My neighbour's house is small, and her little upstairs rooms are the half-story with sloping ceilings and windows which extend from the floor to the top of one's head. It gives me a curious sense of over-familiarity with a window to be as tall as it is. I feel that I have it at advantage and that I am using it with undue intimacy. When I was a little girl I used to creep under the dining-room table and sit there, looking up, transfixed at the difference. A new angle of material vision, the sight of the other side of the shield, always gives me this pause. But whereas this other aspect of things used to be a delight, now, in life, I shrink a little from availing myself of certain revelations. I have a great wish to know things, but I would know them otherwise than by looking at their linings. I think that even a window should be sanctioned in its reticences.

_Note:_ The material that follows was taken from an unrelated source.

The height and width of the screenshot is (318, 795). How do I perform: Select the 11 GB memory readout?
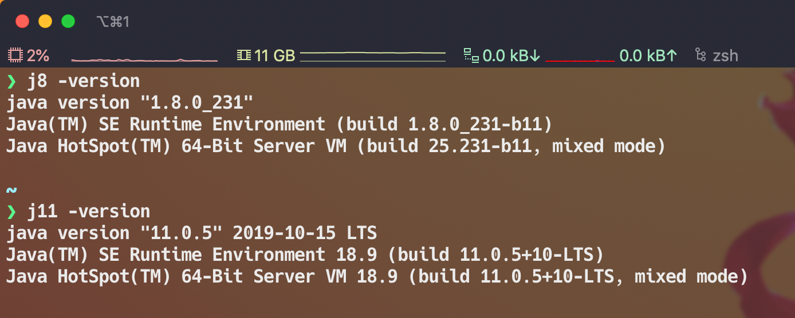[x=275, y=55]
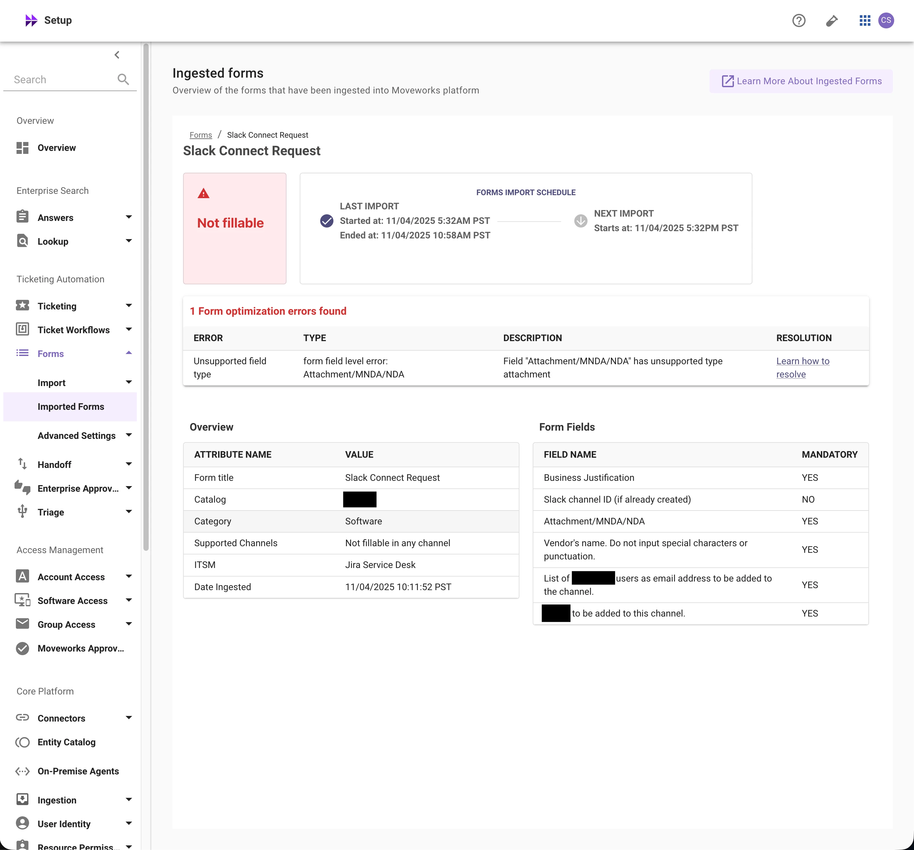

Before a black walnut commode my neighbour knelt that afternoon, and I found that it was filled with the things which she had made for the baby, when they should find him. These she showed to me—they were simple and none too fine, and she had made them on her sewing-machine in the intervals of her busy life. For three years she had wrought at them, buying them from the egg money. I wondered if this secret pastime of garment-making might not account for my impression of her that she must always be off to engage in something other. Perhaps it was this occupation, always calling her, which would not let her appear fixed at garden-watering or festival. I think that it may be so of any who are "pressed in the spirit" to serve, to witness to any truth: that is their vocation and every other is an avocation, a calling away from the real business of life. For this reason it is my habit to think of the social workers in any division of the service, family or town or state or church, as Vocationists. It is they who are following the one great occupation. The rest of us are avocationists. In my neighbour I perceived one of the great comrade company of the Vocationists, unconscious of her banner, but because of some sweet, secret piping, following, following....

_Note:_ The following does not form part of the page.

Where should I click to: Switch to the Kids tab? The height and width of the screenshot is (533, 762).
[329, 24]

"I've always thought I'd get to do a little embroidering on a yoke or two," she said, "but so far I couldn't. Anyway I thought I could do the plain part and running the machine before he came. The other I could sit by the crib and do. Embroidery seems sort o' baby-watchin' work, don't it?"

When I left her I walked across the lawns to my home in a sense of security and peace. With increasing thousands consciously striving and passioning to help, and thousands helping because of the unconscious spirit within them, are there not many windows in the walls?

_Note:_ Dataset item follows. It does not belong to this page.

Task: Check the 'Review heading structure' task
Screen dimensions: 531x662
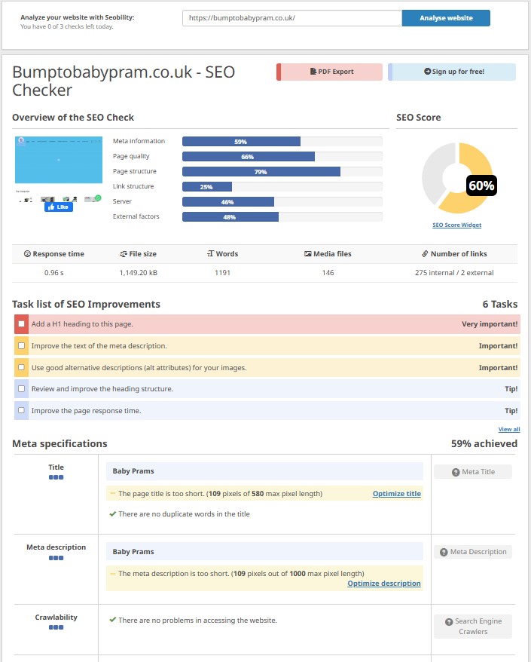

"He" was to go by the Accommodation early next morning to bring home the baby. Therefore when, just before seven o'clock, I observed my neighbour's husband leave his home and join Peter at his gate as usual, I went at once to see if something was amiss.

My neighbour was having breakfast as her custom was "after the men-folks were out of the way." At all events she was pretending to eat. I saw in her eyes that something was troubling her, but she greeted me cheerfully. I sat by the sewing-machine while she went on with her pretence at breakfast.

"The little thing's sick," she said. "Last night we got the despatch. 'Baby in hospital for day or two. Will advise often,' it had in it. I'm glad they put that in. I'll feel better to know they'll get good advice."

I sat with her for a long time, regardless of my work or that Miggy was waiting for me. I was struck by the charm of matter-of-fact hopefulness in my neighbour, not the deliberate forcing of hope, but the simple expectation that nothing tragic would occur. But for all that she ate no breakfast, and I knew well the faint, quite physical sickness that she must have endured since the message came.

"I'm going to get his basket ready to-day," she said. "I never did that, two reasons. One was, it seemed sort of taking too much for granted, like heating your spider before the meat wagon drives up. The other reason was I needed the basket for the clothes."

I stayed with her while she made ready the clothes-basket, lining it with an old muslin curtain, filling it with pillows, covering it with the afghan from the parlour couch. Then, in a shoe box edged with the curtain's broad ruffle, she put an array of little things: the brush from the spare-room bureau, the pincushion from her own work-basket, a sachet bag that had come with a last year's Christmas gift, a cake of "nice soap" which she had kept for years and never unwrapped because it was so expensive. And then she added a little glass-stoppered bottle of white pills.